Mr. Paul Stavely, DAA’s New Well-Being Advisor: “I Kind of Turned Into the Person I Needed Back in High School”
By Océane Otayek, Staff Reporter, The Pawprint
During his three years at DAA he noticed that there was a gap because they really didn’t have a wellbeing advisor and he volunteered for it because it was always something he wanted to do in an unofficial sense. Although he volunteered for such an important job, he is also a film studies teacher. As imagined, having two roles that require full time and attention is very hard to manage but it isn’t his first time.

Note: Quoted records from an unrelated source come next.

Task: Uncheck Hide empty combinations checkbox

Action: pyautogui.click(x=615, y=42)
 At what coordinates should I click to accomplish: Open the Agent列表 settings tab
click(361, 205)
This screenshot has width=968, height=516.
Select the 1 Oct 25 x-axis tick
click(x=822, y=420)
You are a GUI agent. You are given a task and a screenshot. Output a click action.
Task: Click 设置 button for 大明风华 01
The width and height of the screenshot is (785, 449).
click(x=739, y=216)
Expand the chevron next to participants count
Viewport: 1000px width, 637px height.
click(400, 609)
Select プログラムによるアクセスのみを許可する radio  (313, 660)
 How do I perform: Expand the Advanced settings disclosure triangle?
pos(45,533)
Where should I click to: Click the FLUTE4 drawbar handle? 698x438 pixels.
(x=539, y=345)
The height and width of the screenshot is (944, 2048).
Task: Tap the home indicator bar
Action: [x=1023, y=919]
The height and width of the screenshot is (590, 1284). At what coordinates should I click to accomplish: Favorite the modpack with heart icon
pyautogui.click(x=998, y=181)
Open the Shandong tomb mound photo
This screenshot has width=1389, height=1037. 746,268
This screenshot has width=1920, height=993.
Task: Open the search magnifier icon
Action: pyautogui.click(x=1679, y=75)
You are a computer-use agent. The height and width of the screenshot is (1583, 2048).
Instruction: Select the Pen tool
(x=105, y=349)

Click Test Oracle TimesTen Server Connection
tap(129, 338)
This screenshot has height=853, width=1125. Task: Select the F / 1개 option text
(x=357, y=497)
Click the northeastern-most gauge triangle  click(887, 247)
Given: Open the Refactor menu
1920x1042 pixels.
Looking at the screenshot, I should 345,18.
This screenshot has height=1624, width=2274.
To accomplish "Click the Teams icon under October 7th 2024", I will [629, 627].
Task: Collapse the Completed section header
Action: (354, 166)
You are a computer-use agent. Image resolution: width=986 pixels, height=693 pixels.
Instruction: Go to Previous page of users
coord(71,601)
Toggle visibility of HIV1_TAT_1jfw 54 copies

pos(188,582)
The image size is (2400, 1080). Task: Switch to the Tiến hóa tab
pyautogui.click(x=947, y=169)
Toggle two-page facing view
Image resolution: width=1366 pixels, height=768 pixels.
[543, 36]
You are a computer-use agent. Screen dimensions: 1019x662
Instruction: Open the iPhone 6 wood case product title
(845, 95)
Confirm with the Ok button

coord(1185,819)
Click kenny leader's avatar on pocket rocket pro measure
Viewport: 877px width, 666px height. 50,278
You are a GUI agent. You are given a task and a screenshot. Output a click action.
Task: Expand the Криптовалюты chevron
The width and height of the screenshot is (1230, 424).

He talked about how he was once a teenager, too, and how he always struggled with full uncertainty and a lack of confidence. He always wanted someone he could talk to, a teacher who genuinely cared, so he thought he should be that person. He struggled with his mental health his entire life and knew how difficult it is to deal with it, so he decided to become a wellbeing advisor to kind of fill that gap. In order to try and assist his kids, he first only read books about mental health. He then organized small groups in the schools where he taught. He never really intended to become a wellbeing advisor as a teenager, so helping people with their wellbeing was something he thought was interesting by mistake.
The reason it became his job as an unofficial thing was because he would like to continue in that field in his later career but he doesn’t really have any qualifications so he’s working on it as an extracurricular. He’s currently working on his master in mental health and psychology and he’d wish that one day in the future he would have the qualification to take on an official job at a school.